As the Affordable Care Act (ACA) takes effect, health care providers are experiencing some unintended billing consequences. One procedure that creates confusion for patients as well as providers concerns colonoscopy billing for Medicare patients. Here’s what medical practices need to know about this untidy (and sometimes expensive) little coding snarl.
Screening, Surveillance and Diagnosis
The colonoscopy billing problem arises because Medicare pays differently for “screening” and “diagnostic” colonoscopies. Many apparently healthy patients come in for routine screening, and neither they nor their doctor suspects the presence of any problems. However, the University of Michigan Medical Services notes that routine colonoscopies reveal polyps in 30 percent of men and 20 percent of women over the age of 50. Often, the most efficient medical approach in such cases is to remove the polyp during the colonoscopy, but even if the physician simply notes the existence of a problem, the entire procedure suddenly falls under a different billing category. If medical office personnel aren’t aware that they need to modify their coding to reflect the changed nature of the interaction, the practice will lose money. Furthermore, additional billing complications arise if a patient is currently asymptomatic but has a history of polyps or other gastrointestinal disease.
How to Define Screening
As a result of the Affordable Care Act, your practice is likely to see more patients making appointments for preventive services. The new health care law stipulates that each person may receive a free colonoscopy according to a schedule set by the U.S. Preventive Services Task Force. Patients between the ages of 50 and 75 with no symptoms or history of polyps, colon cancer or gastrointestinal disease are now encouraged to have one free screening colonoscopy every 10 years. If their screening reveals no problems, Medicare will reimburse the practice for the full procedure, and the patient has no deductible or co-pay.
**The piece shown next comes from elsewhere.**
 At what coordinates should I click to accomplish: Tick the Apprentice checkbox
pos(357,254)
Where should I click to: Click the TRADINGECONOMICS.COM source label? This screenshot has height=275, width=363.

“Surveillance” is Different from “Screening”
According to AAPC, a professional organization of medical coders, it’s crucial that physicians as well as billing staff distinguish between surveillance and screening. The term “screening” is used exclusively to refer to patients with no symptoms AND no history of any colon-related problems. If a patient is currently asymptomatic but has a history of polyps or other gastrointestinal disease, their procedure is termed a “surveillance” colonoscopy and needs a different billing code. The American Society of Colon and Rectal Surgeons issues recommended schedules for such surveillance, and these schedules usually suggest a procedure every two to five years. Surveillance colonoscopies are covered by Medicare in the same manner as diagnostic colonoscopies, which means the patient is responsible for a co-pay of 20 percent of procedure costs.
When Does a Colonoscopy Become “Diagnostic?”
If a patient or the doctor suspects a problem, the procedure is clearly diagnostic from the outset, and the billing category can be properly entered when the appointment is made. However, if a physician is conducting a routine screening colonoscopy on an asymptomatic patient with no history and finds a polyp, the reimbursement and billing category is suddenly changed. This creates problems for the billing personnel, who have to go back in and add a modification code for the appointment and then bill the patient for a co-pay. Meanwhile, patients may have been counting on the free routine screening that they believe they were promised, and may become angry and resistant to paying. All too often, the pace of a busy office means that the provider just accepts an 80 percent reimbursement at Medicare’s already low rates without even fully realizing the discrepancy.
Good Practice Management Can Avoid the Problem
Once physicians and billing staff become aware of this issue, they can educate patients. When making an appointment, patients should be asked about what led them to make this appointment. Do they have a history of problems? Did a doctor recommend that they have colonoscopies more often than every 10 years? Are they simply trying to be proactive because of the encouragement of the ACA? Once the reasons for the colonoscopy are clear, then the provider can explain the complexities of the law as it currently exists, and express a sentiment of being on the same team as the patient. This, in turn, will help patients understand if they need to remit a 20 percent co-pay, and the practice will benefit from a much stronger financial position.